When Alice next peeped out, the Fish-Footman was gone, and the other was sitting on the ground near the door, staring stupidly up into the sky. Alice went timidly up to the door and knocked.

"There's no sort of use in knocking," said the Footman, "and that for two reasons. First, because I'm on the same side of the door as you are; secondly, because they're making such a noise inside, no one could possibly hear you." And certainly there was a most extraordinary noise going on within—a constant howling and sneezing, and every now and then a great crash, as if a dish or kettle had been broken to pieces.

"How am I to get in?" asked Alice.

"Are you to get in at all?" said the Footman. "That's the first question, you know."

Alice opened the door and went in. The door led right into a large kitchen, which was full of smoke from one end to the other; the Duchess was sitting on a three-legged stool in the middle, nursing a baby; the cook was leaning over the fire, stirring a large caldron which seemed to be full of soup.

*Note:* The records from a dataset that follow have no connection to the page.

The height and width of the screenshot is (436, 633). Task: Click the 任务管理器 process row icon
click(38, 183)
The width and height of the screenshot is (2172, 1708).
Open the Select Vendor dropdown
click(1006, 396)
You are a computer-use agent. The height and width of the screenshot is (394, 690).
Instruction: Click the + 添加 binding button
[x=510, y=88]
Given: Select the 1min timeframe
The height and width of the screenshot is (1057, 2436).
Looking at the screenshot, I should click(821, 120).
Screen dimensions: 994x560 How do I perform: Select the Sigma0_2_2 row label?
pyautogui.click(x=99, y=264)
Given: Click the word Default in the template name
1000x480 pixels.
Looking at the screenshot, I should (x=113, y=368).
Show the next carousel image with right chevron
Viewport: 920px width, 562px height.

"There's certainly too much pepper in that soup!" Alice said to herself, as well as she could for sneezing. Even the Duchess sneezed occasionally; and as for the baby, it was sneezing and howling alternately without a moment's pause. The only two creatures in the kitchen that did not sneeze were the cook and a large cat, which was grinning from ear to ear.

"Please would you tell me," said Alice, a little timidly, "why your cat grins like that?"

"It's a Cheshire-Cat," said the Duchess, "and that's why."

"I didn't know that Cheshire-Cats always grinned; in fact, I didn't know that cats could grin," said Alice.

"You don't know much," said the Duchess, "and that's a fact."